The Rise of Casual Luxury

In late 2009, during the height of the global financial crisis, the multi-billionaire Hong Kong-based entrepreneur Adrian Cheng opened the world’s first art mall in Hong Kong. Located in The Masterpiece, a 64-floor skyscraper just across from the Chungking Mansion in southern Kowloon, the seven-floor Shopping Center modeled itself after the eclectic art offerings of New York’s SoHo. Its opening exhibition featured an eclectic collection of furniture, sculpture, wall decorations and installations—together amounting to HK $20 million—that happily shared space with brands, boutiques and restaurants, upending the convention of art fair minimalism.

The relationship between art and luxury has always been porous, but the K11 Group took a deep dive into the uncharted territory of its more accessible and social future. In the west, the art market's prevailing ideal of exclusivity has largely restricted the spatial conditions through which luxury art sales could occur. At the top of the market, that attitude has changed somewhat within the past decade, with art fairs such as Christie's, Sotheby's, Frieze Art Fair, and Art Basel shifting towards the emergent digital market of hype and hashtags and its impact on how we move through and react to physical space. An increasing amount of time and money has been set aside to provide immersive art experiences as well as extracurricular social events like parties and DJ sets that ultimately loosen the pipelines through which the fairs' $13 billion revenue flows in annually.

The trend toward more informal, heterogeneous and speculative spaces to vend art is also apparent in the recent Art Basel Cities initiative that launched in 2016. For its first edition, Art Basel Cities took to the highly Instagrammable destination of Buenos Aires, ditching the existentially-draining corporate vibes of the Messehall superstructure for an urban jungle gallery crawl that put collectors in direct and unmediated contact with gallery owners and artists. With its next location still TBD, the Art Basel Cities initiative suggests that geotags and cross-cultural experiences now provide as much of an incentive to attend a fair as the actual art itself.

Paradoxically, the tendency toward casual luxury has backfired in the global art market's holiday offshoots. The cruise ship art auction (which saw hundreds of millions in annual sales during its heyday in the noughties) has gone under the gun precisely for using this holiday mentality against its clients: a combination of overpriced artwork, misinformed sales teams and notoriously bad wifi has led to its imminent demise. As the main supplier of cruise ship art auctions, Park West Gallery delivers auction-ready art packages to over 100 clients including Royal Caribbean and Celebrity Cruises; it has faced at least 21 lawsuits from unhappy cruisers since 2008, according to a recent Bloomberg News report, who claim to have been sold fake prints: the cruise ship art market's most lucrative medium.

Perhaps due to the lack of novel media (no giant panda sculptures or VR installations here), the specialized cruise ship art market has an inherently archaic feel. Some ships are trying to capitalize on this by adopting the role of the museum, ditching the art auction platform altogether in favor of a new institutional approach geared toward the next generation of cruisers. Celebrity cruises, who will launch the next line of luxury cruises in 2019, will offer self-guided tours through their 14,000-piece private art collection complete with iPads filled with (verified) information about the work on offer. Still, it will take more than a few glasses of free champagne and digital museum guides to save the dying idea of exclusive luxury in the art market from its early grave.

(Material)
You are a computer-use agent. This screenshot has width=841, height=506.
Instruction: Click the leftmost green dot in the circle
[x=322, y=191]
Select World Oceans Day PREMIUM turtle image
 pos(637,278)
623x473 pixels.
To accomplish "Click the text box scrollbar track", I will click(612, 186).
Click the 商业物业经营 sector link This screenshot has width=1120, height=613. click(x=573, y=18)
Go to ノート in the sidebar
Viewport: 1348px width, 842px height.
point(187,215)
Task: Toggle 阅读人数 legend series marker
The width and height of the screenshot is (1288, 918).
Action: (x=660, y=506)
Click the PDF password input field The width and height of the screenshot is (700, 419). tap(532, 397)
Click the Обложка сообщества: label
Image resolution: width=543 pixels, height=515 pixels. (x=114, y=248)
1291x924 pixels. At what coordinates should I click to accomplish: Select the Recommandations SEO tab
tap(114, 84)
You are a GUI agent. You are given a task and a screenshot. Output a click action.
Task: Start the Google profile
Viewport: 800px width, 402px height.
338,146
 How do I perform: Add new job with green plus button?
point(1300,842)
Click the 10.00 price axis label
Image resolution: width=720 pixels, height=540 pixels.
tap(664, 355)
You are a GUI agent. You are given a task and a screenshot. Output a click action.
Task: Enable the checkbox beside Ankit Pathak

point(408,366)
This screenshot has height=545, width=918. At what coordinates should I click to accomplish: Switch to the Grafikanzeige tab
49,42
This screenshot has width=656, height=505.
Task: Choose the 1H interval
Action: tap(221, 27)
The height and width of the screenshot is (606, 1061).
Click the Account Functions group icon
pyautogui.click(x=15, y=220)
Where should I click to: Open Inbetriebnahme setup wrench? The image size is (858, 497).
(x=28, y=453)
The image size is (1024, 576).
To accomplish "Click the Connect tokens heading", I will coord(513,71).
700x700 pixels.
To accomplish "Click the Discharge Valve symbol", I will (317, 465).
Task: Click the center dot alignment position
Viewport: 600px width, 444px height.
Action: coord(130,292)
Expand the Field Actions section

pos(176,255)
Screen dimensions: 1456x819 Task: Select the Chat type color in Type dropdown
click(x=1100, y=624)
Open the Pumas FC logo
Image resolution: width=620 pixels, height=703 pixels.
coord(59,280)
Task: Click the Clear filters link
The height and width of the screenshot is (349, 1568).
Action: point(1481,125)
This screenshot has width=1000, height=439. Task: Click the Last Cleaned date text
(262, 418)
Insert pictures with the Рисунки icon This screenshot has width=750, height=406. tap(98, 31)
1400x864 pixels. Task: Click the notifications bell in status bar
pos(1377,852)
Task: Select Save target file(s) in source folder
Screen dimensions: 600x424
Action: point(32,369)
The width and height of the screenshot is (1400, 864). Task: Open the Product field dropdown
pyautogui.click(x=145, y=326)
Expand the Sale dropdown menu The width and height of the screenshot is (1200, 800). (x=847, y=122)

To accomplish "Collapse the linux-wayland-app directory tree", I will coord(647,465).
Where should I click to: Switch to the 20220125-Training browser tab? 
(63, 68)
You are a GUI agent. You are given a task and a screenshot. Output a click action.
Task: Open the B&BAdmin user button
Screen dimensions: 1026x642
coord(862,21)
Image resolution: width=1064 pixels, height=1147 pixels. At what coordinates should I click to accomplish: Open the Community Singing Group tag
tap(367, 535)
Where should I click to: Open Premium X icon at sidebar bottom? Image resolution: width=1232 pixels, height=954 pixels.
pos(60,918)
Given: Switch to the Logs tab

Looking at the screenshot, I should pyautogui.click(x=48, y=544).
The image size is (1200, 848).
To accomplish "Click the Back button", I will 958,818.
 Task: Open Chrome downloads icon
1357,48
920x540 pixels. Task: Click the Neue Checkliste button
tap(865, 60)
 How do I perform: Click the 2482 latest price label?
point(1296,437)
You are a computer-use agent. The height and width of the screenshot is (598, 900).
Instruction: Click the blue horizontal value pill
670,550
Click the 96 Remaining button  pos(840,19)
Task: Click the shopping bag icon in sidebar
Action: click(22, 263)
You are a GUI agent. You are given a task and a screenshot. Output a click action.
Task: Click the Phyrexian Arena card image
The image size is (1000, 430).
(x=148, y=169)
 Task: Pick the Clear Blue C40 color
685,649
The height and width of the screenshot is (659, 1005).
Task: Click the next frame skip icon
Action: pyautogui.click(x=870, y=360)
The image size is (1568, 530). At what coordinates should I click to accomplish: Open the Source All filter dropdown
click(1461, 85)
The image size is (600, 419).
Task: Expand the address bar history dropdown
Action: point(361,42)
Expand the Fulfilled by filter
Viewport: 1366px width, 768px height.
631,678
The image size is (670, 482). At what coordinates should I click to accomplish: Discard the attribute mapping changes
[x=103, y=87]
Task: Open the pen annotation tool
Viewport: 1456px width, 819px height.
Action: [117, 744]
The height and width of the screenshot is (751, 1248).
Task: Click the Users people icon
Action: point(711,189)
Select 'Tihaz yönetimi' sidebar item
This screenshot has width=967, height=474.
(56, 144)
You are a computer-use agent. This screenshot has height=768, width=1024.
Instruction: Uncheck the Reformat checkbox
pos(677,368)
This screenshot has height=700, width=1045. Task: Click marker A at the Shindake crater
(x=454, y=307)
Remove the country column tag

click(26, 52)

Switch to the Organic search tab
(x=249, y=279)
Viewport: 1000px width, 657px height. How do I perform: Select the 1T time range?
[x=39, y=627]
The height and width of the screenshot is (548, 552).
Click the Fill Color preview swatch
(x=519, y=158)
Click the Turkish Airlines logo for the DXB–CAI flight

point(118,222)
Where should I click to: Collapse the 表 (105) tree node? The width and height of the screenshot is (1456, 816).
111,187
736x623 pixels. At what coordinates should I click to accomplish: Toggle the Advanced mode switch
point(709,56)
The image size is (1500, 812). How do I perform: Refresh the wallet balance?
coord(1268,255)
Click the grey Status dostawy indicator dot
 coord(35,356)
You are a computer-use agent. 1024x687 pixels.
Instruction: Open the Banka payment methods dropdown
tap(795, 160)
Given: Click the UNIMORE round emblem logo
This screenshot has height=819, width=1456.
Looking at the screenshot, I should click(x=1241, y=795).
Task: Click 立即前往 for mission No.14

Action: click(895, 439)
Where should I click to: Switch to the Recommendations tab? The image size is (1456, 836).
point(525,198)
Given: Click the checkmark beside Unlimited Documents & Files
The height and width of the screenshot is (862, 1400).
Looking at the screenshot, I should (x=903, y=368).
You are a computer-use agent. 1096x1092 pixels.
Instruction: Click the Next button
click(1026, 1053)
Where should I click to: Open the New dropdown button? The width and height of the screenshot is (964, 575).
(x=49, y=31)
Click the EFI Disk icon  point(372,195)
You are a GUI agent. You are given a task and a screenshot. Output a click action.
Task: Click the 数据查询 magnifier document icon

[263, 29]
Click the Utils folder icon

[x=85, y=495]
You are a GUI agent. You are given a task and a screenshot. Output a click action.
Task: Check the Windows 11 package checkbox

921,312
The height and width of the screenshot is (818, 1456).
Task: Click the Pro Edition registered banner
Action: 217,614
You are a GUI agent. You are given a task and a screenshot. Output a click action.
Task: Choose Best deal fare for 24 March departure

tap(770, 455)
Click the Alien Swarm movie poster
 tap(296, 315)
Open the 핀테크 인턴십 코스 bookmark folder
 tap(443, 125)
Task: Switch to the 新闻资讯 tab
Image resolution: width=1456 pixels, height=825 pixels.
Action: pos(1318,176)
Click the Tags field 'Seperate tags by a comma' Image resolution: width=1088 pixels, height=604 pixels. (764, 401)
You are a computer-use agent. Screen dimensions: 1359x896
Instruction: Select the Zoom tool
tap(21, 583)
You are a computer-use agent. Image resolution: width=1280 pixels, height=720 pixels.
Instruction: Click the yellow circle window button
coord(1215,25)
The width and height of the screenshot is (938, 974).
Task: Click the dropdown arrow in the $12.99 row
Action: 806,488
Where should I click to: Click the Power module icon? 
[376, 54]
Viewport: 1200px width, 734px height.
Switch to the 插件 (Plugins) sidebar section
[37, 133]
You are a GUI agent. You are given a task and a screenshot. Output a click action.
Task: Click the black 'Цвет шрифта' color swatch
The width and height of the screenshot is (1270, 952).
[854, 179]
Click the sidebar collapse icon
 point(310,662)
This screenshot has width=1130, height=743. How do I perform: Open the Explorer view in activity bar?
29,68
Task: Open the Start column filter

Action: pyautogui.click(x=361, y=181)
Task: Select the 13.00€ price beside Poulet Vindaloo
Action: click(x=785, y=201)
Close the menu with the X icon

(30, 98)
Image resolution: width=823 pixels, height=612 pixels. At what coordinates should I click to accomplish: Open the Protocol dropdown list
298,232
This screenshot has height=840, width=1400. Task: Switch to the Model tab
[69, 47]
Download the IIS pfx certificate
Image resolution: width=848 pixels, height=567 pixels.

(Jobs)
1. Using the article on casual luxury in the art market, answer these:
(a) How many floors does The Masterpiece skyscraper have?
(b) Which city hosted the first edition of Art Basel Cities?
(c) How many pieces are in Celebrity Cruises' private art collection?
2. Put this sentence from the article on casual luxury in the art market into Spanish: "Some ships are trying to capitalize on this by adopting the role of the museum, ditching the art auction platform altogether in favor of a new institutional approach geared toward the next generation of cruisers."
3. Write the next part of the article on casual luxury in the art market, picking up after its final sentence.

(Answers for the tasks)
1.
(a) 64
(b) Buenos Aires
(c) 14,000

2. Algunos barcos están intentando sacar provecho de esto adoptando el papel de museo, abandonando por completo la plataforma de subastas de arte en favor de un nuevo enfoque institucional orientado a la próxima generación de cruceristas.

3.
Hopping back to Hong Kong, the brilliance of Cheng’s conceptualization of a mega art mall a decade ago in the midst of an evolving global economy that looked like a recession from the west but sustained the opposite impact on the east becomes apparent. Up against the largest economic catastrophe since the Great Depression, the K11 group's Art Mall concept could have easily nosedived if it didn't take aim at the nascent future market of millennials and Chinese nouveau riche as its target audience. Immune to the financial crash that has put a strain on the western art market, and with an international trade-phobic Trump presidency leaving a vacancy in the global market structure, Asia’s rapidly growing number of billionaires are the future momentum of an art industry that is increasingly pivoting eastward. K11 is at the forefront of this movement, by casting contemporary art and luxury goods as cohabiters of a cross-cultural commerce in which actual shopping is only a fraction of its function.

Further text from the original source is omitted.